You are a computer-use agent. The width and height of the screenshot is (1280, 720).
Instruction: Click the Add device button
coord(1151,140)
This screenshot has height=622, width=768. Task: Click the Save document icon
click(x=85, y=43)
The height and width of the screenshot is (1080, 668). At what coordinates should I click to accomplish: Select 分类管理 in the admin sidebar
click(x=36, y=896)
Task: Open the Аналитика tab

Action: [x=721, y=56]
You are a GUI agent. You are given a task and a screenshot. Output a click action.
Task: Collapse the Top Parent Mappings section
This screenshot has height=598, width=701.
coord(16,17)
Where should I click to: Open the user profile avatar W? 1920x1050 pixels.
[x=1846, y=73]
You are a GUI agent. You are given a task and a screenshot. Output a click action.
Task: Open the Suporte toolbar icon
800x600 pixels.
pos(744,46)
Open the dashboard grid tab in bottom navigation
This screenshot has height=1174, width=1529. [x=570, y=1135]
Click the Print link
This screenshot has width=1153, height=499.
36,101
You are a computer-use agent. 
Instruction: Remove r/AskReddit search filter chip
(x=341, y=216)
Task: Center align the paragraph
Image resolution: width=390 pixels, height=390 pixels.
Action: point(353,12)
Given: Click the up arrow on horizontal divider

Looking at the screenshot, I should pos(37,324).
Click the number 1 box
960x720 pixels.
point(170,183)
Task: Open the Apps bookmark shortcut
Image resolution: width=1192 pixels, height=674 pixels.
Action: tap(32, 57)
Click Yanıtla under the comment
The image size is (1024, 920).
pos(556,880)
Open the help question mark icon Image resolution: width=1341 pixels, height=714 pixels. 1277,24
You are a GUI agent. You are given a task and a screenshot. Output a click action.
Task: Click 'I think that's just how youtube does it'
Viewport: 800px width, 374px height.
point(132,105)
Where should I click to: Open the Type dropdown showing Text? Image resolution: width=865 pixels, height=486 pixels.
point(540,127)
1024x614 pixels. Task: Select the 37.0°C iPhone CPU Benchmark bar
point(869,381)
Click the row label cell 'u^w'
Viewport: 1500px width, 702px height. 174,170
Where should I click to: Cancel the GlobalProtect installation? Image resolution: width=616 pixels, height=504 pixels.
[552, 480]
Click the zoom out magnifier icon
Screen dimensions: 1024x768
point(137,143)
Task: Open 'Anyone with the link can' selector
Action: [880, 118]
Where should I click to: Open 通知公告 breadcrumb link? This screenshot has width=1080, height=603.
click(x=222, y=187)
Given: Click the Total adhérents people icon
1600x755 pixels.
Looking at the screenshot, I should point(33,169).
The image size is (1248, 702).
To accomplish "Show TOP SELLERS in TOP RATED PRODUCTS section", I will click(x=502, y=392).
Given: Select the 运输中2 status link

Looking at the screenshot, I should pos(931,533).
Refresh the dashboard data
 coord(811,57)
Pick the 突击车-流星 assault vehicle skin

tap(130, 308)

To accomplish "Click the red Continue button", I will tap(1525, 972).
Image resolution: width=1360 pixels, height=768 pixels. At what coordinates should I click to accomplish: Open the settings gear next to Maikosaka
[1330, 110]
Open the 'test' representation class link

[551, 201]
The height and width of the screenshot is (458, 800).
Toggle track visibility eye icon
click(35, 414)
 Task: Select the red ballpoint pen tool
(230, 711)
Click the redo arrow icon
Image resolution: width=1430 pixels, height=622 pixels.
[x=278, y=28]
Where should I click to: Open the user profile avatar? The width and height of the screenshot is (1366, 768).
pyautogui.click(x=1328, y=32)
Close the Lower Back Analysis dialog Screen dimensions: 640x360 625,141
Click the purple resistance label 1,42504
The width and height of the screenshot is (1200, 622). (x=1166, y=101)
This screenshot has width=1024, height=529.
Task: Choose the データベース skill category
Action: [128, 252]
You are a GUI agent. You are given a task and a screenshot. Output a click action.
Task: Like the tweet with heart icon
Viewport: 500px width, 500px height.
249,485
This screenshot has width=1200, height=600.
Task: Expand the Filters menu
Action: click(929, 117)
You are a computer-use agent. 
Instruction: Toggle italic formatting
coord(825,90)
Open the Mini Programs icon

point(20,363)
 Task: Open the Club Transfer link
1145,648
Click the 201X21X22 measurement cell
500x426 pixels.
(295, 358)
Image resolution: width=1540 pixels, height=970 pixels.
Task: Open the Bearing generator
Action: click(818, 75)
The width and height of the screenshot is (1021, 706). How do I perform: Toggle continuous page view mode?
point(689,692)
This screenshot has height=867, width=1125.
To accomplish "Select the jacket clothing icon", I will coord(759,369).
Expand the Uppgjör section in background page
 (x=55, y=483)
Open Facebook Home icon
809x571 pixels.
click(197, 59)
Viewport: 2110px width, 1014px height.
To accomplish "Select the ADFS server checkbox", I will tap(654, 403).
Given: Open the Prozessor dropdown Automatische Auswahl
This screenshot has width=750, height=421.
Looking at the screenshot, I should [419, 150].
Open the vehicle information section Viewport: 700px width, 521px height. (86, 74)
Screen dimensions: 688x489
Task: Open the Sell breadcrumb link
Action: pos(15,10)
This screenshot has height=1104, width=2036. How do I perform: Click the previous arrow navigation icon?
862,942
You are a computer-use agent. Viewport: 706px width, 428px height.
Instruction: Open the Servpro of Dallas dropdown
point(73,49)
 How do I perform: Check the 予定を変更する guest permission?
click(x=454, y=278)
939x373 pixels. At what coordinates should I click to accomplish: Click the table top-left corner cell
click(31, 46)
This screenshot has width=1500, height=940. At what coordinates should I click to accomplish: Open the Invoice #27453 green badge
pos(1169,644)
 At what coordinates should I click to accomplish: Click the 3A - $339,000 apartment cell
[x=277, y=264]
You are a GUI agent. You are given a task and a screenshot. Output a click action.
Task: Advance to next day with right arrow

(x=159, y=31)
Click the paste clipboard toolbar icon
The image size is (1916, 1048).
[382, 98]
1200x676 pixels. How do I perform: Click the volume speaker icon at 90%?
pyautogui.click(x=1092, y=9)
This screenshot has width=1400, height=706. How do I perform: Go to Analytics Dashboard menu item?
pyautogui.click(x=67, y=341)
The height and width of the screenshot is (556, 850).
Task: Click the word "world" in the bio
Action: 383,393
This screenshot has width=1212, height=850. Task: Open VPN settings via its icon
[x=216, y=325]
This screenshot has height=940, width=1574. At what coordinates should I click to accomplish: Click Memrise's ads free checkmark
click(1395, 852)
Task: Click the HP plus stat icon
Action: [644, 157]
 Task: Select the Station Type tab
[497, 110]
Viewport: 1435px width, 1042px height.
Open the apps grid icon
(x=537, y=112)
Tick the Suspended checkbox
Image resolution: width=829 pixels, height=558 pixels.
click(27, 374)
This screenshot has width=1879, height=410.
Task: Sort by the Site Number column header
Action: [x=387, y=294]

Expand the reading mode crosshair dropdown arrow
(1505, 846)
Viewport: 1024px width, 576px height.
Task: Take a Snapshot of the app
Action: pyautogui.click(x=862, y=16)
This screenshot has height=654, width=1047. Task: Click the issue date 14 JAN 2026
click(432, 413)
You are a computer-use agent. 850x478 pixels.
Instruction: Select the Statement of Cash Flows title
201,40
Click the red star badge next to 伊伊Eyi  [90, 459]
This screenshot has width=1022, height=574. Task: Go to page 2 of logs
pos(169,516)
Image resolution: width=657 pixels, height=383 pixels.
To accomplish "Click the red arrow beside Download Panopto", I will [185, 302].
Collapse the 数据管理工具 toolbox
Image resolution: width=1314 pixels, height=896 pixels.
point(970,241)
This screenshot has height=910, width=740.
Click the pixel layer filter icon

* **Problem to solve**: Filter the entries above and copy only the lines that hold "toolbar".

* **Written solution**:
Task: Open the Suporte toolbar icon
Click the paste clipboard toolbar icon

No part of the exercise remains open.